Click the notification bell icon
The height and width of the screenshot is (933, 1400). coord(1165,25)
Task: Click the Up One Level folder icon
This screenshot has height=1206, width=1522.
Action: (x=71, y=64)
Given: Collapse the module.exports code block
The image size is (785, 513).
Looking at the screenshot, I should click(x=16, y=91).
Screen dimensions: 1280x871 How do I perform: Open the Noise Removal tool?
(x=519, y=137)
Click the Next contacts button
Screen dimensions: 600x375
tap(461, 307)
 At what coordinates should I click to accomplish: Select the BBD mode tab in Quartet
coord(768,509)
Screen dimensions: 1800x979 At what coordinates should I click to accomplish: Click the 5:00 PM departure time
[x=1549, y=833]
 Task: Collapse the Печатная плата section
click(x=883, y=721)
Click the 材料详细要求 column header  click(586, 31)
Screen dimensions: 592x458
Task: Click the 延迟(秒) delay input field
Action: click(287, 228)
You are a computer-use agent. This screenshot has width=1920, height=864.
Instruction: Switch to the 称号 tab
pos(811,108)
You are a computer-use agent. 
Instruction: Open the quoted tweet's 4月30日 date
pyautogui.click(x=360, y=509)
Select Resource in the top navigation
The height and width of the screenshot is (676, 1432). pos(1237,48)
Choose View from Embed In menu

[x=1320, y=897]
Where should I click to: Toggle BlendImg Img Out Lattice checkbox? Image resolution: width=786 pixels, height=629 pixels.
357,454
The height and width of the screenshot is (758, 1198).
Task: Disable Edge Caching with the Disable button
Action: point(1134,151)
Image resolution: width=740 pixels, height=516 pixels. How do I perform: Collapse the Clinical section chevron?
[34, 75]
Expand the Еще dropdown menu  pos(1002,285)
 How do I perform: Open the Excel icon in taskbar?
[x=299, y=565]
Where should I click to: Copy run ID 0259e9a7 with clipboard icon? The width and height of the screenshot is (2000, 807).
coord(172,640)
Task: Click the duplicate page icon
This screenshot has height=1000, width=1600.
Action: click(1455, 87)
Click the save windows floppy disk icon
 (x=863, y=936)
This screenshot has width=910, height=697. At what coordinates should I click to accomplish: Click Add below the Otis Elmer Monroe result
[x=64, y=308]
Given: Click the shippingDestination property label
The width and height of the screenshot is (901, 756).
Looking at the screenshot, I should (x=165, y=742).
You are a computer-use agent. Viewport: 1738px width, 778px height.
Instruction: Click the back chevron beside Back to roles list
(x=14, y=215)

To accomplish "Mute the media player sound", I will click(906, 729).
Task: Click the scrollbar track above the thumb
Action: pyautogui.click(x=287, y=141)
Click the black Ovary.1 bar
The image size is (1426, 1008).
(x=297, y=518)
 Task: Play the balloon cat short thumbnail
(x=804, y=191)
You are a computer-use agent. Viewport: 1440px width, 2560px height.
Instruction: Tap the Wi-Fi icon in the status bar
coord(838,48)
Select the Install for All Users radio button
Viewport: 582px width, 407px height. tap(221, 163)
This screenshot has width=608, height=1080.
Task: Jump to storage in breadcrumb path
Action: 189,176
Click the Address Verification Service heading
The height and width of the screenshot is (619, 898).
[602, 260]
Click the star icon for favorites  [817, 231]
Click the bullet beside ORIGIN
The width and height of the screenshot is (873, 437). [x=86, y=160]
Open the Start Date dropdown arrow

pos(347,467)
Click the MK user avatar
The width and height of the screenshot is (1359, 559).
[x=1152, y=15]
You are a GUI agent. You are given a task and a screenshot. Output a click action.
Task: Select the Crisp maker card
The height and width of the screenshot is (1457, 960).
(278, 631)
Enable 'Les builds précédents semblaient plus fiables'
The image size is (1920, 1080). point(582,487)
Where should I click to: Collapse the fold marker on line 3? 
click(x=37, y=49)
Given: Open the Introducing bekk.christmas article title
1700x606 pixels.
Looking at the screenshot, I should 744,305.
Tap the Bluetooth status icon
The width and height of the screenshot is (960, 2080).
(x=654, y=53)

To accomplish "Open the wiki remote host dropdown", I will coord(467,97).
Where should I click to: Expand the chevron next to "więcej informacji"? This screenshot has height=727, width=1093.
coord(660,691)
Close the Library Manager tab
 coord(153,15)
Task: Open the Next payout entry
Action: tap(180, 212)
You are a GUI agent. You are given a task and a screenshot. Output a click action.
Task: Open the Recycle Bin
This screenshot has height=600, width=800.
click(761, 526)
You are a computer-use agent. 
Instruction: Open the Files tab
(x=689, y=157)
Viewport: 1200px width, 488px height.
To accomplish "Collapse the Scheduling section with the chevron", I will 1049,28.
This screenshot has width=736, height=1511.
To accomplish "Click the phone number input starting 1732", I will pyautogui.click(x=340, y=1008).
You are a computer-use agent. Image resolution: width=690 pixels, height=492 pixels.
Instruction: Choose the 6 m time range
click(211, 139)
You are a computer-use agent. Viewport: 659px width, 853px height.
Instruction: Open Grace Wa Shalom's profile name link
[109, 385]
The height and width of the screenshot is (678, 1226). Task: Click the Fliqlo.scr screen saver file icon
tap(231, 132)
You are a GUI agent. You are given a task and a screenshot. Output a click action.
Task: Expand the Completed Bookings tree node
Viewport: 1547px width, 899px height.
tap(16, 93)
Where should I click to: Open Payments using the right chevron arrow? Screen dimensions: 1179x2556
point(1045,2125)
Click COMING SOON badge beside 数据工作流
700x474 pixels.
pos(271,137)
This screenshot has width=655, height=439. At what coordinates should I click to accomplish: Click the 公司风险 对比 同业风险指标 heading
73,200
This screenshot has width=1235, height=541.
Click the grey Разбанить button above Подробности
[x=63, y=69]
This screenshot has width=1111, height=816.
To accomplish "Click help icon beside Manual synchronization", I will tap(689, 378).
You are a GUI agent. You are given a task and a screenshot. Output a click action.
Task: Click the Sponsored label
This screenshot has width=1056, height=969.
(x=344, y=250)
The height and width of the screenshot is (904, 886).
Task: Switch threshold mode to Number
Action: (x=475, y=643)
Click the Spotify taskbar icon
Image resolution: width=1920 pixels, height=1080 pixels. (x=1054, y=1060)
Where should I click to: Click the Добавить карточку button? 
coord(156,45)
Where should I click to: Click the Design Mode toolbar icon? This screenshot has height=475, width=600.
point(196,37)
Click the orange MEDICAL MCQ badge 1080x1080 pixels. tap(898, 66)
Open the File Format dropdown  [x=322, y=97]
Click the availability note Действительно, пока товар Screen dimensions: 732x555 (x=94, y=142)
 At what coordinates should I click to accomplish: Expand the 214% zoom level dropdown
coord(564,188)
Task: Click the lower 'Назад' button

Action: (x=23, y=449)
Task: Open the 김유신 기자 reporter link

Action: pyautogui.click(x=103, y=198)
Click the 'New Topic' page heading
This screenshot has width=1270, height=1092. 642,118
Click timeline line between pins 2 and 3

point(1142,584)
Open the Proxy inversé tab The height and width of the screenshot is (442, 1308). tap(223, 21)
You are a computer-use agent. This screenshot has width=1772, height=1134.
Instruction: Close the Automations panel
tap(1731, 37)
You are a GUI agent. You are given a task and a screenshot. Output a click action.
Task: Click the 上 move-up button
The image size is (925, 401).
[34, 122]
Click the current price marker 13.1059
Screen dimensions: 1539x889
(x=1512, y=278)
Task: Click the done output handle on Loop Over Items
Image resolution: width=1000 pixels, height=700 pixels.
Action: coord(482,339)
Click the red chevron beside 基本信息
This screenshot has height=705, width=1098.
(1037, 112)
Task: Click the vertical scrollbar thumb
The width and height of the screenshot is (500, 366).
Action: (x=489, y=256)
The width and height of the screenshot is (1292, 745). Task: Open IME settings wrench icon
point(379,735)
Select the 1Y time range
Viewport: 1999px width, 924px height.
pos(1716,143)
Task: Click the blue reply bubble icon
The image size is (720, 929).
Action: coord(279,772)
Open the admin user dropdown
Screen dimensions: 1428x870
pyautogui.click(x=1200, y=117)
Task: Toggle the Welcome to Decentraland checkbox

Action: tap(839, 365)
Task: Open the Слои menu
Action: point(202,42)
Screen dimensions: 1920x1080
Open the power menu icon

Exercise
Pull out all lines in the data above that include "badge".

Written solution
Click COMING SOON badge beside 数据工作流
Click the orange MEDICAL MCQ badge 1080x1080 pixels. tap(898, 66)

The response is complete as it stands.